长孙家累世富贵,自玄武门之变后,更是贵不可言,纵使如今长孙皇后已逝,这等富贵也依旧不减,不过么,身为长孙世家的家主,长孙无忌却是极其的低调,除了上下朝之外,甚少有离开府宅的时候,也不怎么跟朝中权贵们往来,哪怕今儿个说是设宴为幼孙抓周庆生,可也一样没见长孙府大肆操办,这不,时值陈子明到时,其府宅外拢共也没停着几辆马车,很显然,今儿个的所谓庆生宴十足十是家宴之性质,这可就叫陈子明不免为之纳闷异常了的,愣是搞不懂长孙无忌请自个儿来赴这等家宴究竟所为何为。
“子明来了,为兄有失远迎,海涵,海涵。”
就在陈子明刚下了马车,正自狐疑不解之际,却听一声朗笑响起中,一名风度翩翩的青年公子哥已是缓步从府门里迎了出来,笑呵呵地朝着陈子明一拱手,煞是客气地寒暄了一句道。
“之恒兄客气了。”
这一见来者是长孙无忌的长子长孙冲,陈子明也不觉得有甚奇怪的,没旁的,长孙冲与他陈子明都是驸马,地位大体相当,由其出面接待,本就属再正常不过之事了的。
“此处不便,且请内里叙话可好?”
长孙无忌体胖,十二个儿子里体型胖大者自是不在少数,唯独长孙冲例外,其人身材颀长,面如冠玉,举止文雅而又得体,话虽不多,可却有着令人如淋春风之舒爽。
“如此甚好,之恒兄,请。”
尽管都是驸马,说起来也算是有点亲戚关系,不过么,陈子明与长孙冲的交集却是极少,一者是因长孙家的低调,二来么,也是因汝南公主与长乐公主之间的关系一般般,双方间几乎就没啥往来,最多也就是年节时入宫伴驾时有过些碰面罢了,可基本上就只是点头的交情罢了,加之此际心中正自犯着猜疑,陈子明也自不愿在这府门之地与长孙冲多拉呱,也就只是笑着摆手还了一礼。
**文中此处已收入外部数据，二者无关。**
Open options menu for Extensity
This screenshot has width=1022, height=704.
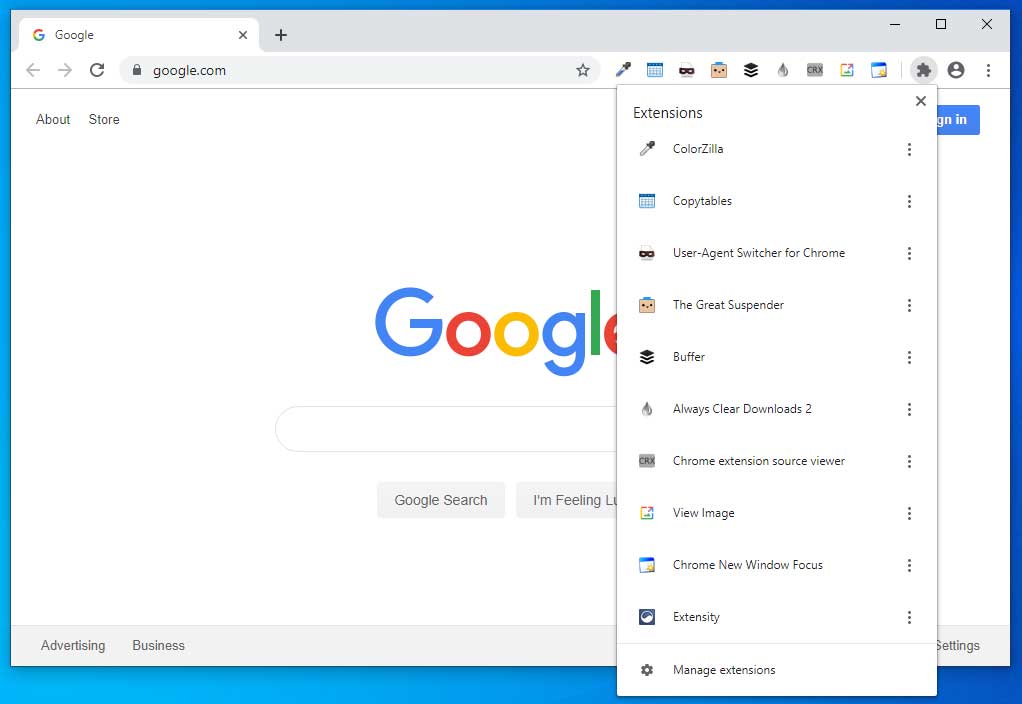pyautogui.click(x=910, y=617)
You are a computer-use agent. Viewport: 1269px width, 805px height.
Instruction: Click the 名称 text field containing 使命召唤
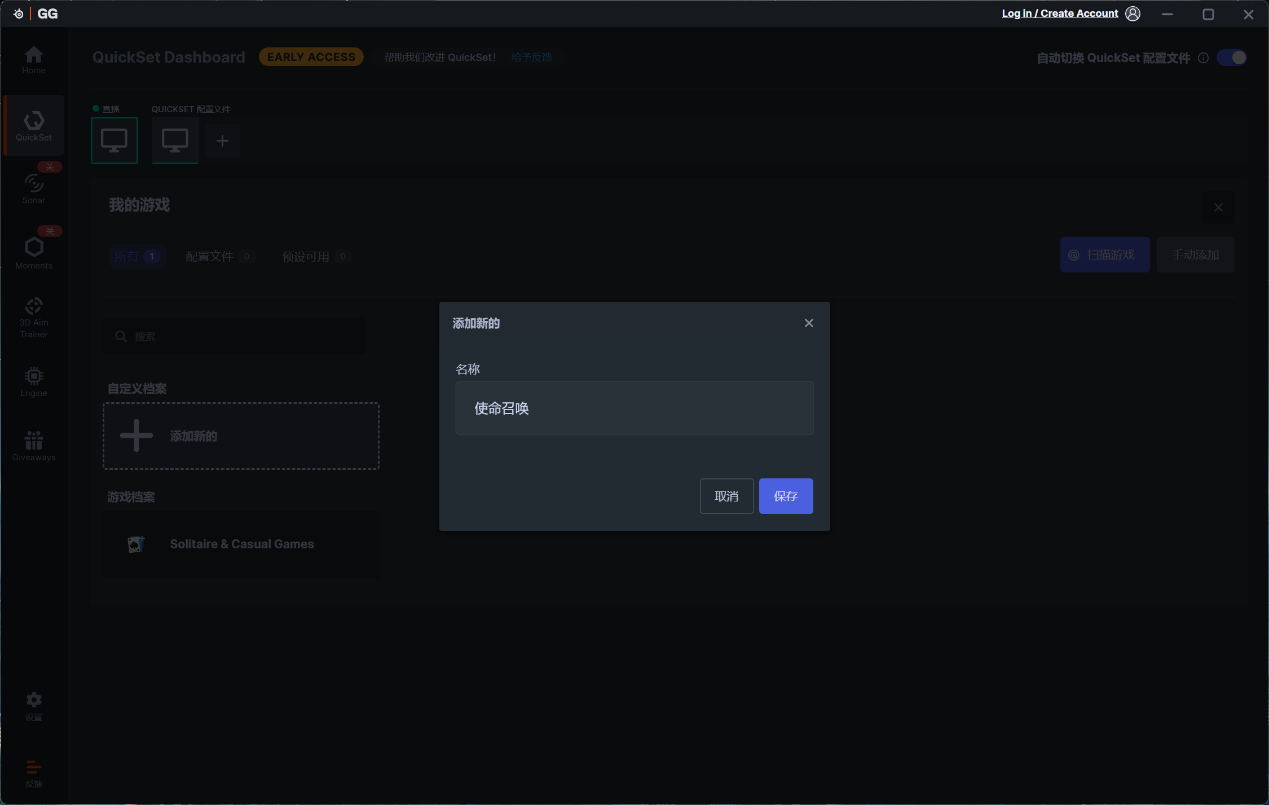click(634, 408)

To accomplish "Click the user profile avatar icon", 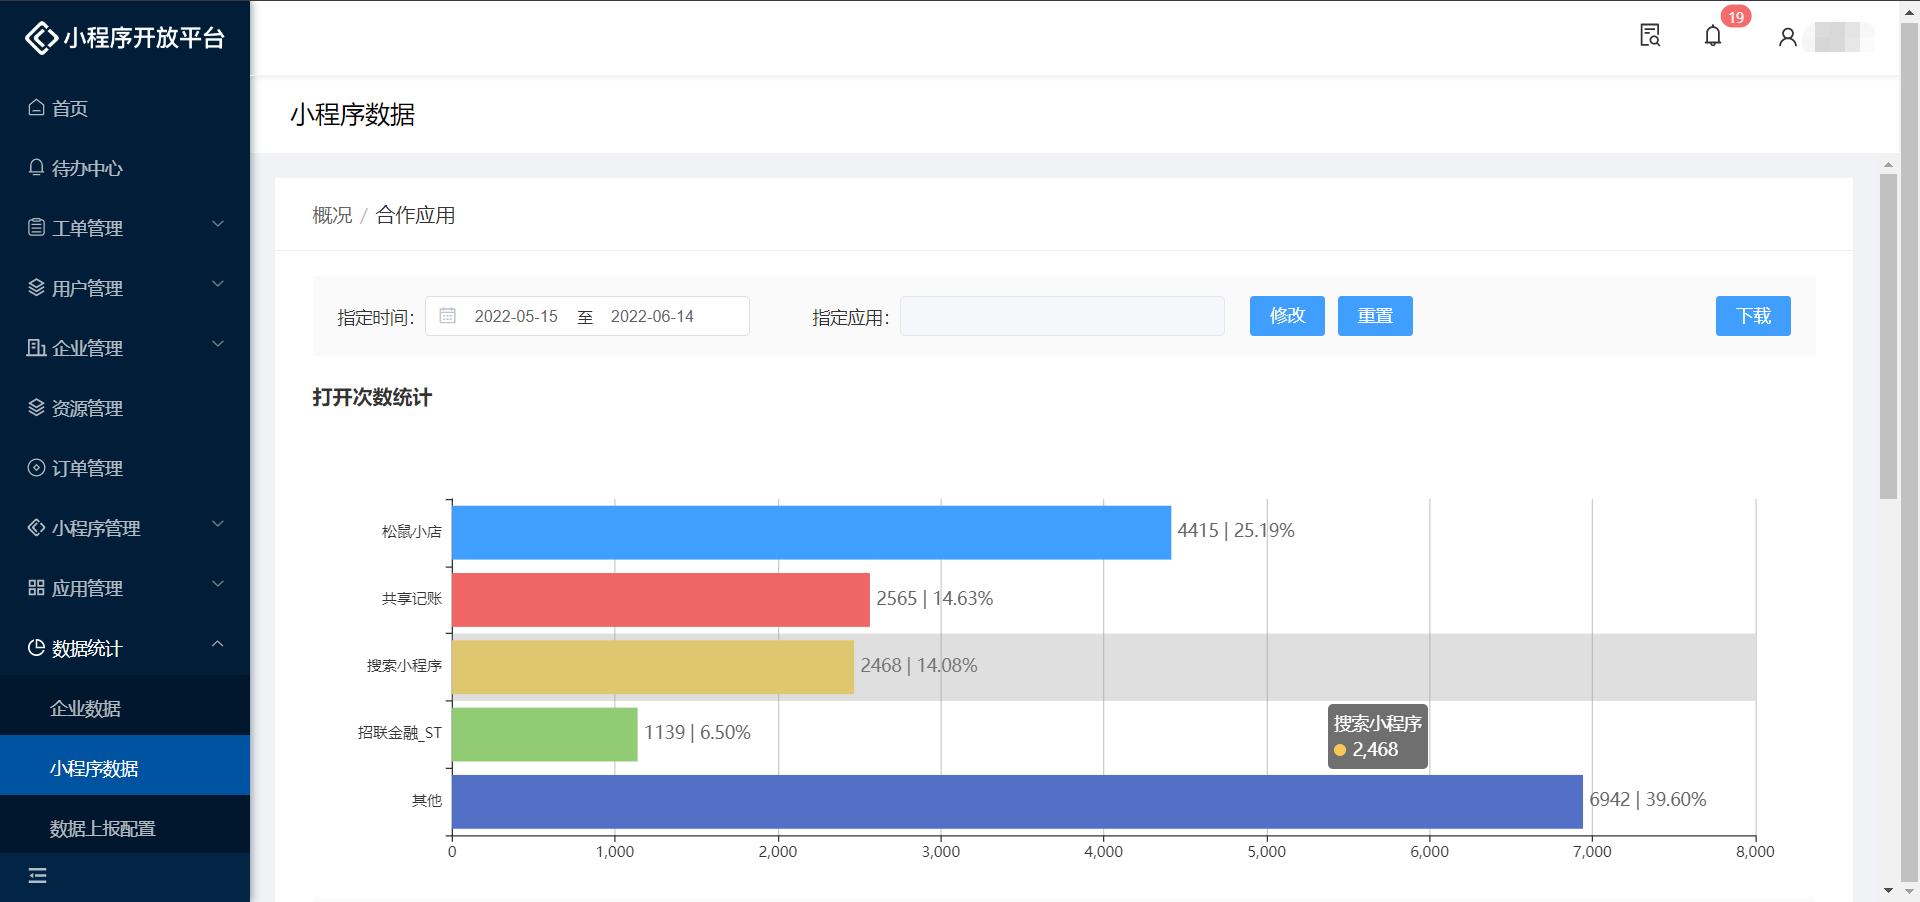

长孙冲温文尔雅,一路上但有所言,皆是温声细语,显得格外的谦和,至于陈子明么,对这么些迎来送往的繁文缛节也是熟稔已极,彼此间说说笑笑,倒也颇见融洽,当然了,这也不过就是虚以委蛇罢了,陈子明的心思却是大多着落在了对长孙无忌邀自个儿前来的用心之猜测上,只可惜已知线索太少,他一时间也难以想个分明。
“下官见过陈大人。”
为表示敬意之故,陈子明到得自是较早,加之长孙府此番似乎真就不曾大请客,这不,待得由长孙冲陪着进了西院待客厅之际,内里就只有一年近五旬的中年人在,这一见到陈子明行了进来,赶忙便起了身,很是恭谦地行了个礼。
“……”
陈子明回朝年余,虽一直忙于公务,并不怎么与朝中诸般人等拉关系,可凭着其过人的记忆力,但消是朝臣,他都能认出来,很显然,面前这位中年人并不在朝臣之列,陈子明压根儿就不知晓其人究竟是何来历。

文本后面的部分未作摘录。